Enfin, le Comité a reconnu que les violations étaient discriminatoires… femme, mineure et autochtone, Fulmati Nyaya souffrait d’une triple discrimination.
VERS UN CADRE LÉGAL PLUS PROCHE DES STANDARDS INTERNATIONAUX
Dans le même ordre d’idées, le Comité a demandé au Népal de lever tous les obstacles qui empêchent les victimes de violences sexuelles en temps de conflit d’obtenir justice et réparation. Il a en outre ajouté que les organes de justice transitionnelle ne pouvaient pas se dispenser de poursuivre au pénal les auteurs de violations graves des droits humains, comme c’est trop souvent le cas à l’heure actuelle. « Je ne sais même pas si la Commission vérité et réconciliation a examiné ma plainte pendant tout ce temps. Ils ne m’ont jamais appelée », a déclaré Fulmati Nyaya.

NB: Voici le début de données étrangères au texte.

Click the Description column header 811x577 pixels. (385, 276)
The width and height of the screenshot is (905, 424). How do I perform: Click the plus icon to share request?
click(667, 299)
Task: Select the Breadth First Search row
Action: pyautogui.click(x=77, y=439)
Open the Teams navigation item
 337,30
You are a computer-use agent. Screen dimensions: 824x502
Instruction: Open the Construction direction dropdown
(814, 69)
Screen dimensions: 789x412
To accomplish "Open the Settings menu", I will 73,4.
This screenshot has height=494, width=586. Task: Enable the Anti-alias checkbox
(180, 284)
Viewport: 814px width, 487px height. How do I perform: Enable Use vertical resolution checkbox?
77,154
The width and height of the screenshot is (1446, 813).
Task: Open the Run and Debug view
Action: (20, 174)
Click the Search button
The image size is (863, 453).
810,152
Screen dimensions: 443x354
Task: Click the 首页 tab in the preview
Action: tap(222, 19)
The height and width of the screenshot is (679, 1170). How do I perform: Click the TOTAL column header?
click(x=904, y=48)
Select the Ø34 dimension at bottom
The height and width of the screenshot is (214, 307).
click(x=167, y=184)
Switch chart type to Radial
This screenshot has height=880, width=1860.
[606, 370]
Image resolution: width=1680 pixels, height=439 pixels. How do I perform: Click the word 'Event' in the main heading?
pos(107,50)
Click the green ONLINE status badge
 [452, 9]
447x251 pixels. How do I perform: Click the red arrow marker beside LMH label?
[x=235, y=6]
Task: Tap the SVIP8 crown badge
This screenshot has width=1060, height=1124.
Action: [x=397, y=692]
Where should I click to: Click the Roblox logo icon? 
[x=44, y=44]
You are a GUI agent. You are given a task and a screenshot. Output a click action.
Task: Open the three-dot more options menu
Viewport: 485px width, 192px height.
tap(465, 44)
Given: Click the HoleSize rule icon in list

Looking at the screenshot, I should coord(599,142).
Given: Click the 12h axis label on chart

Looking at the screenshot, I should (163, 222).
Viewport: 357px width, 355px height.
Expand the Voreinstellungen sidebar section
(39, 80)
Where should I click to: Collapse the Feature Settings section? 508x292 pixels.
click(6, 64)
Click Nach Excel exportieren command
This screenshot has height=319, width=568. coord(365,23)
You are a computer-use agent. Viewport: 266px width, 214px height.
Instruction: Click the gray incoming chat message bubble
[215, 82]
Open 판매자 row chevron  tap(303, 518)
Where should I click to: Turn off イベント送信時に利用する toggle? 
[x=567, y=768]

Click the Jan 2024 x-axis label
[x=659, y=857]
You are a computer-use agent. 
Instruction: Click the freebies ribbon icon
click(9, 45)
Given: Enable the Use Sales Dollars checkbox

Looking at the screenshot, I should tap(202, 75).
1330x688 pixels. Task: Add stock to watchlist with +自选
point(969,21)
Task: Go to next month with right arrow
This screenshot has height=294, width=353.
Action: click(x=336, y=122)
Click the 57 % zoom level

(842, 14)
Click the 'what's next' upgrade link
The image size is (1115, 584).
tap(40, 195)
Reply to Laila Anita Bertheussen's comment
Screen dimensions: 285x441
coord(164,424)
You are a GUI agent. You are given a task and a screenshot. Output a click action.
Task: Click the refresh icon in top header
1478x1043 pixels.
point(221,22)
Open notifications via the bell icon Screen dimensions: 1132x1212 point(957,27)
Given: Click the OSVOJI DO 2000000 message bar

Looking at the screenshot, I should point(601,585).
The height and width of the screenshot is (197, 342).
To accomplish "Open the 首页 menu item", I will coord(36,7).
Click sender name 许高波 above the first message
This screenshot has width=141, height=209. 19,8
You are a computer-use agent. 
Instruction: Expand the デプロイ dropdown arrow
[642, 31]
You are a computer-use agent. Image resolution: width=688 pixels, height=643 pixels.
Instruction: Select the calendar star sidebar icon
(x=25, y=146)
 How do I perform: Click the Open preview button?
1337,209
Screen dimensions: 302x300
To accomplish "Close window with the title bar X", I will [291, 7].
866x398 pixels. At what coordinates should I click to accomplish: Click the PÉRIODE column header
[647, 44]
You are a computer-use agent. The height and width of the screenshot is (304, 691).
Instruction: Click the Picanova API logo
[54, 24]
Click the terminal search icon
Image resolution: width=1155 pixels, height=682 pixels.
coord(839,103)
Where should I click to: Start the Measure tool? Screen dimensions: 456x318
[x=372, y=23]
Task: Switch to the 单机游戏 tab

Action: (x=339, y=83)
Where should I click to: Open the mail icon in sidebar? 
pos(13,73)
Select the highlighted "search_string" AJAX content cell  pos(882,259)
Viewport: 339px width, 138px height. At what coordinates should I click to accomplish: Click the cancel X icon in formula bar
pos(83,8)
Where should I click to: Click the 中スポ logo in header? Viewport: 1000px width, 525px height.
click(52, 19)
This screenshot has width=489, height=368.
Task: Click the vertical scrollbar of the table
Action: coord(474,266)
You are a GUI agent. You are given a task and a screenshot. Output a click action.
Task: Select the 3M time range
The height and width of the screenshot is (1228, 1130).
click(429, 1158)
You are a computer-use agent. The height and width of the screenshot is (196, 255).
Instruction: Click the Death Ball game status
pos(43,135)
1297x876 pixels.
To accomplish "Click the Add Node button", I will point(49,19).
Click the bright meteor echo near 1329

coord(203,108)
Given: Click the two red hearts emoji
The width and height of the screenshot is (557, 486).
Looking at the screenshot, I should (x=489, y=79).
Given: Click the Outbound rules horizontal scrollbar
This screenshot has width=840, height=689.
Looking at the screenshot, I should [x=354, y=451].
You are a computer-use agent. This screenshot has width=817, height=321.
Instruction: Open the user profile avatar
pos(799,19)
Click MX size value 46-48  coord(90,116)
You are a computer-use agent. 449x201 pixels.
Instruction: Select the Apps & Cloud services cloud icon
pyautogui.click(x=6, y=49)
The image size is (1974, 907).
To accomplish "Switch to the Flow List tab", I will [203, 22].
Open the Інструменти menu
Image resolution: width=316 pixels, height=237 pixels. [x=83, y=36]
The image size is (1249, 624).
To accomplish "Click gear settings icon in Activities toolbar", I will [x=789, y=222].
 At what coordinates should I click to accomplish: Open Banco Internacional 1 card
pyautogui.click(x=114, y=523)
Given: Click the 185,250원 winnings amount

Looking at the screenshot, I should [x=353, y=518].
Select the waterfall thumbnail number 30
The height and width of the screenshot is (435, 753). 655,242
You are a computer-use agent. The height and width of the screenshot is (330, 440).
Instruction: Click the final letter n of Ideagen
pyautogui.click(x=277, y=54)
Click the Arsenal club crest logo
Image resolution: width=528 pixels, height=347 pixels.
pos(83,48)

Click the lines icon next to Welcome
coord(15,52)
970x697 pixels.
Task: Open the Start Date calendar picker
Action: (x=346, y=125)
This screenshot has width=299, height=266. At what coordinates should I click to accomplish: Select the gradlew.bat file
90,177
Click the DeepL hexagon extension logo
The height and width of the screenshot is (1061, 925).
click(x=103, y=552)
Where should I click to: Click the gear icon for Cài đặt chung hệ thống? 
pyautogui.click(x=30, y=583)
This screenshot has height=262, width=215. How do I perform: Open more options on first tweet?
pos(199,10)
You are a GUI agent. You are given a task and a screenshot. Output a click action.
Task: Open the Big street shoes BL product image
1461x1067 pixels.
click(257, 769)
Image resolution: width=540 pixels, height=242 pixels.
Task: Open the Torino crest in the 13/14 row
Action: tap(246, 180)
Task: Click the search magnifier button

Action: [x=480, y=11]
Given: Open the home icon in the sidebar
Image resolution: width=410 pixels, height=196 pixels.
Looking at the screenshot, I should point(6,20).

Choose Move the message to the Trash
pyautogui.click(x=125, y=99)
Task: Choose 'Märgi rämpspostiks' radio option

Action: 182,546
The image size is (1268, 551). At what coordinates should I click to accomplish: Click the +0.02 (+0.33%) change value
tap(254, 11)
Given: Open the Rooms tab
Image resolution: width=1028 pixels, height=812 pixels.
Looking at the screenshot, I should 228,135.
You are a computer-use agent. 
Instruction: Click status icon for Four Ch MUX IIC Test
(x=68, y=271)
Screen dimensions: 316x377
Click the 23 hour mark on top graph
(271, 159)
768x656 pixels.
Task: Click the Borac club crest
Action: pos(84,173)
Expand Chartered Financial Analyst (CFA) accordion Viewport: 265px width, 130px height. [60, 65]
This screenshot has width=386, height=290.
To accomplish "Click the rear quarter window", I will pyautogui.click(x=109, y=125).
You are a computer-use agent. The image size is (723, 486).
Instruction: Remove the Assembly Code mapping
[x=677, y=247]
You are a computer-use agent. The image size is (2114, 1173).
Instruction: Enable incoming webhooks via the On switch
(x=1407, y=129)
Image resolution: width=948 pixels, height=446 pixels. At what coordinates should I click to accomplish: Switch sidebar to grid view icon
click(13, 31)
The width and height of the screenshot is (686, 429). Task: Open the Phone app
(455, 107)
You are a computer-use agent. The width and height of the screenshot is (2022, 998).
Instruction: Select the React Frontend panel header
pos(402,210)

L’instance onusienne invite le Népal à prendre une série de mesures pour empêcher que ces crimes ne se reproduisent, notamment en étendant la prescription pour les cas de viol. « Le Népal a récemment porté de 35 jours à un an le délai de prescription pour signaler un viol. Cette décision montre que, bien que cette modification législative soit la bienvenue, elle est encore insuffisante si le Népal veut respecter les normes internationales en matière de droits humains », a ajouté Mme Rodríguez-Bronchú.
LENDEMAINS INCERTAINS
TRIAL International avait demandé au Comité de soutenir Fulmati Nyaya dans sa quête de justice. Grâce au CDH, elle a retrouvé espoir : « Je suis très heureuse que l’ONU m’ait donné raison. C’est comme si enfin quelqu’un m’avait entendue ; c’est pour cela que ça fait du bien », a dit la jeune femme. Cependant, elle est consciente des défis qui l’attendent. « Je ne sais pas quand ni comment le gouvernement népalais mettra en œuvre la décision de l’ONU, mais j’espère qu’il finira par le faire. Je veux qu’une enquête en bonne et due forme soit menée sur mon cas. Je veux à nouveau me sentir comme je l’étais avant ce qui m’est arrivé. »
CONTEXTE
En 2002, alors âgée de 14 ans, Fulmati Nyanya est arrêtée par des membres de l’armée royale népalaise ainsi que des Forces armées de la police, et conduite dans une caserne. La jeune fille issue d’une communauté autochtone y est détenue au secret pendant plus de 6 semaines durant lesquelles elle est soumise à des viols répétés et d’autres formes de violence sexuelle. Elle est également victime de tortures (passages à tabac répétés, maintien prolongé les yeux ont été bandés et les membres menottés, menaces de mort proférées à son encontre). Durant sa captivité, Fulmati Nyaya est en outre soumise au travail forcé et contrainte de signer des aveux reconnaissant son implication dans des activités terroristes. A sa libération, elle est contrainte de tenir les forces de sécurité au courant des mouvements de la rébellion maoïste.